Second is the fear of digital agencies that their business model is melting.  Digital agencies, the smart ones anyway, know they are in trouble.  To quote the boss of one such agency “how are we going to make money building websites in a world where anyone can now make a website”?  However, if they can persuade marketing directors to spend lots of money creating customised Facebook pages or building expensive brand communities – that can be a lifeline.

Third is Facebook itself, which receives virtually all of its revenue from marketing directors and needs to keep them and their agencies happy and reassured.
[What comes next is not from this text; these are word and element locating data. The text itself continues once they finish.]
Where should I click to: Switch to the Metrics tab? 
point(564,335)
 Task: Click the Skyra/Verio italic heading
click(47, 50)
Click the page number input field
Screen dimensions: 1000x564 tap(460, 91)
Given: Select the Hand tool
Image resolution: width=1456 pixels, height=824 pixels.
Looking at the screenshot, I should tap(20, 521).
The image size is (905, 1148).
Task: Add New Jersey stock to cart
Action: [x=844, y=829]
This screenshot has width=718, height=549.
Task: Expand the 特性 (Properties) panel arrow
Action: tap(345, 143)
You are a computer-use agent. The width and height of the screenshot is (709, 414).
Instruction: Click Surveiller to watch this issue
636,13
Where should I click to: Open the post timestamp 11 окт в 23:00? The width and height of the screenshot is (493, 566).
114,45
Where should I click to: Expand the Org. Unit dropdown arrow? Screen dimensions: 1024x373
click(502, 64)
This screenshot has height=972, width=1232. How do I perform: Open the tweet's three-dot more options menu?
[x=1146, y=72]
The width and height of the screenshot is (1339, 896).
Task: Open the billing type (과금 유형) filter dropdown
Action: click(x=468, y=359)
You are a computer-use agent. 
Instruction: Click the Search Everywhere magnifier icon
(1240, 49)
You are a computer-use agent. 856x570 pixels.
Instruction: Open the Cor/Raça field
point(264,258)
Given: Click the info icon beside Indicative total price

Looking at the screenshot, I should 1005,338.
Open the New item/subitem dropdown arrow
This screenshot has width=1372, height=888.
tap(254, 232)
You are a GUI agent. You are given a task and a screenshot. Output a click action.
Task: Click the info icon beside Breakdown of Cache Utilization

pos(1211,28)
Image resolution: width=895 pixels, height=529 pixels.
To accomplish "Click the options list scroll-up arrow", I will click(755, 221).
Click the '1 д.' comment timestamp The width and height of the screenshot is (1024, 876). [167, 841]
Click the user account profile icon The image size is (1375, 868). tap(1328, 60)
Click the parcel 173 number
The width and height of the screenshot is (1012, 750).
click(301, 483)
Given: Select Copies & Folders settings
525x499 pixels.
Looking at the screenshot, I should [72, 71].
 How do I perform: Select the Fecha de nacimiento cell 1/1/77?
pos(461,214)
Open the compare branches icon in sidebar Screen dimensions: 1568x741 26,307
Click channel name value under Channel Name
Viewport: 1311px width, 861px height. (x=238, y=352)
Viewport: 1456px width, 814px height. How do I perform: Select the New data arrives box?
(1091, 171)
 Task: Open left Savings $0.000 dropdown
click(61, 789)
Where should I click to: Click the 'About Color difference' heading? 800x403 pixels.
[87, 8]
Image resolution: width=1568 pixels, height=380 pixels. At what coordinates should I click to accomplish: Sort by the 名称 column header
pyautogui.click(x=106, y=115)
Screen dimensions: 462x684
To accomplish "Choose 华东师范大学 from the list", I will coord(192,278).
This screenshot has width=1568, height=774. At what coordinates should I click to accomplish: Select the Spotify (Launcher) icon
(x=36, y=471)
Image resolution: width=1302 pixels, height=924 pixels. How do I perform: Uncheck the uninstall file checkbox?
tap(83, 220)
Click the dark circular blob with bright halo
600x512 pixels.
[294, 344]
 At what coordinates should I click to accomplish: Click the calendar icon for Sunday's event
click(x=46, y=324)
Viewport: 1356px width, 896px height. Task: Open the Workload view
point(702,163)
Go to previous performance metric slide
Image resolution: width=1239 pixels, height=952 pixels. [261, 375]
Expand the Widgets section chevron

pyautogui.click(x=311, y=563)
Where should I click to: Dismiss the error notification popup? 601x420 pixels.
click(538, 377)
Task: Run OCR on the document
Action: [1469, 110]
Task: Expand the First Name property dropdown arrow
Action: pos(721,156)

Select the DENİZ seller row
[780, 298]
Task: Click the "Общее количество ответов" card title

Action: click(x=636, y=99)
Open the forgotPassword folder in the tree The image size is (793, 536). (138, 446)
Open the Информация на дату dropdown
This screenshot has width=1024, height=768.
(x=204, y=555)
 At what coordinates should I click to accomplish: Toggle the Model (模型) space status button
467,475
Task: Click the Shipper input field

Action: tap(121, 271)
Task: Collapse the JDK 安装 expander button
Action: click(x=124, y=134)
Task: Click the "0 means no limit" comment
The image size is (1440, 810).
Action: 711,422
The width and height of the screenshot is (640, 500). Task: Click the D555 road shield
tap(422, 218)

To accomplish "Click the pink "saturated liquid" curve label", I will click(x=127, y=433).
There is a fourth, which is the fact that a Facebook page is a much better data capture opportunity than a website – hence the current obsession with securing Facebook Likes.  In fact most Facebook strategies go something along the lines of: drive people to the Facebook page, incentivise them to click the Like button, then get them the hell out of there into a digital platform better adapted to doing what it is We want to do with them.  But is this behaviour really sustainable and is it not fundamentally missing whatever genuine opportunities Facebook might present?  Facebook is, in many ways, just a new form of social behaviour.  That is certainly how its users relate to it.  And these users are only going to be prepared to ‘engage’ with those brands that understand and respect this.  (Long term this is also a bit of a problem for Facebook, because you can’t own a form of behaviour).

Personally, I think the sign of an effective corporate use of a Facebook page is that it looks like, well, a Facebook page – an environment that looks and feels exactly like the environment Facebook users are creating for themselves.  It should be a space where people who want to come and talk to a brand, can come and talk if they want to.  Frequently, of course, these people are going to want to ask questions or raise complaints – but that’s fine, it’s called customer service.  Of course, you don’t want people asking questions or raising complaints all over your website – yet another reason why turning your Facebook page into a website is a stupid thing to do.

The fact is that we are now operating in a bi-polar world – the world of traditional media and the world of social media.  The traditional media world isn’t going to go away in a hurry, it is just going to shrink in importance as the social media space grows.  The defining challenge for any marketing or communications director (in fact any CEO) over the next 10 years is how to operate with a foot in both camps and the key to this is the recognition that both spaces are fundamentally different: what works in traditional doesn’t work in social and visa versa.